It’s time again for a team of researchers to head out to the Northwestern Hawaiian Islands at Papahanaumokuakea Marine National Monument, where they will set up camps for the next five months.
The National Oceanic and Atmospheric Administration’s Ship Oscar Elton Sette departs on Wednesday for Papahanaumokuakea, one of the largest, protected marine conservation areas in the world and home to endangered Hawaiian monk seals, threatened green turtles and millions of seabirds.
NOAA researchers this year will conduct the usual tasks — measuring and tagging all weaned Hawaiian monk seal pups, conducting beach counts and removing marine debris. A team of biologists will also measure and tag basking and nesting sea turtles and monitor nesting activities at French Frigate Shoals.
Another field team, however, will focus on researching how animals responded to the loss of East Island at French Frigate Shoals, where a majority of Hawaii’s green sea turtles nest, and dozens of Hawaiian monk seals pup. East Island was washed away by Hurricane Walaka in October 2018.
Field researchers from NOAA, along with six partner organizations, will focus their research and conservation activities at French Frigate Shoals as well as Laysan Island, Lisianski Island, Pearl and Hermes Reef and Kure Atoll. They will also take day trips to survey Niihau, Nihoa, and Mokumanamana islands and Midway Atoll.
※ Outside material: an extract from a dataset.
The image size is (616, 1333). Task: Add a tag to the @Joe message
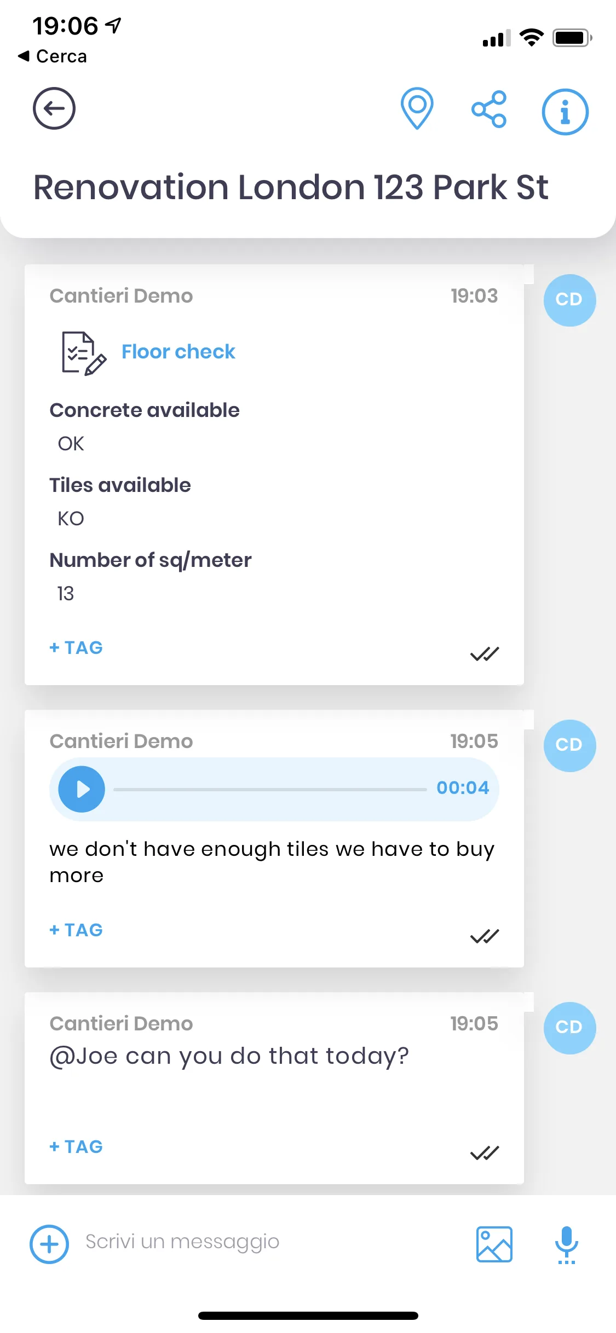tap(76, 1147)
The NOAA Ship Oscar Elton Sette will transport state Department of Land and Natural Resources staff and supplies to Kure Atoll. At Lisianski Island, the U.S. Fish and Wildlife Service will help the NOAA team find routes through the dense vegetation that blocks the shoreline and access to monk seals.
On Mokumanamana, the Office of Hawaiian Affairs will lead a small NOAA team past delicate cultural sites to access monk seal habitat.
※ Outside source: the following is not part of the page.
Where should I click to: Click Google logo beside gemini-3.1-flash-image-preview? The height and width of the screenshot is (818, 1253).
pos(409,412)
This year, a teacher from Kamehameha Schools will also head out with the team, with plans to bring the work and stories of the Northwestern Hawaiian Islands back home to students.
As in years past, after the Sette drops the field researchers off, she will also transport any discovered, underweight monk seal pups back to The Marine Mammal Center’s Ke Kai Ola monk seal hospital in Kona for rehabilitation. Years of data have shown that underweight pups have a low chance of survival when they wean, so NOAA and Ke Kai Ola have collaborated over the years to rehabilitate the pups to a healthy weight, and then return them to their birthplaces.
Two monk seal pups from Laysan Island — ‘Akulikuli and Maiapilo — have been at The Marine Mammal Center’s Ke Kai Ola since September, gaining weight. They are expected to return home to Laysan during the second leg of the expedition, outfitted with satellite trackers to determine how well they do following their release.